Which is one reason why I was interested to spend a bit of time back in July with Chris Jordan, the ex-KPMG tax lawyer who Wayne Swan late last year appointed to head the ATO. I interviewed him for Public Accountant magazine, the magazine of the Institute of Public Accountants, which I edit. The interview is now up online at the Public Accountant website. It was one of my more enjoyable journalistic assignments of the past decade, because Jordan tells interesting stories while radiating an amiable charm.
Jordan’s background includes helping to found the Redfern Legal Centre in 1976.He also worked for a while for John Howard in Opposition in the mid-1980s, and later on working on the Howard Government’s abortive health and social services access card project. Through Howard, he knows Tony Abbott. In fact, he knows a hell of a lot of people – he’s a consumate networker. He is, for instance, very well regarded within the Business Council. In the broader world, very few people have a bad thing to say about him. He’s smart and he seems to be a good manager with a reformist streak.
That’s significant because it is likely to reduce any temptation within the new federal government to “take on” the Tax Office. Joe Hockey gave a few speeches in Opposition suggesting the ATO failed to understand how business worked – but though taking potshots at the taxman is easy work, he didn’t give in to the temptation to trash the ATO as an institution. Hockey was the minister with carriage of the health and social services access card push, so his relationship with Jordan is almost certainly excellent. And of course as treasurer, Hockey now needs the ATO to raise the revenue he needs to close the budget deficit.. My suspicion is that within a few months Hockey will declare himself very pleased with the way Jordan is improving the ATO, and leave it at that.

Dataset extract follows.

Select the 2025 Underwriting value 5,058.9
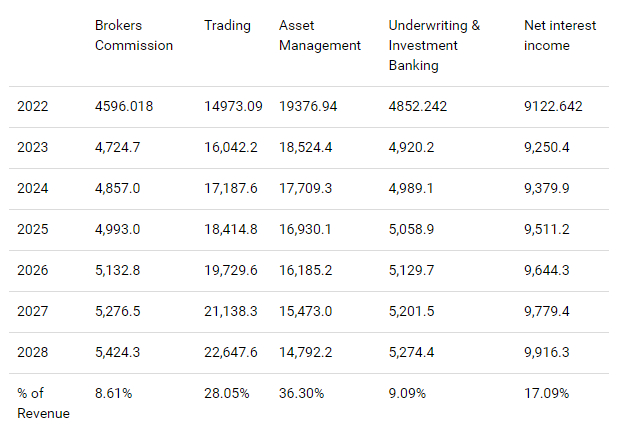The height and width of the screenshot is (430, 620). pos(418,229)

All that’s in sharp contrast to Hockey’s counterparts in the US Republican Party, who have long waged a campaign against the US Internal Revenue Service.
When I asked Jordan about the US debate, he reacted with extreme care, noting the differences between the Australian and US institutional arrangement – the Tax Commissioner formally reports to Parliament, not the government. But he understands the stakes.
Jordan has some interesting aspirations to improve the service provided by the ATO, which the Public Accountant article explores. If Wayne Swan had in mind to protect an important Australian institution, it seems to me – in these early days – that Chris Jordan was a good pick.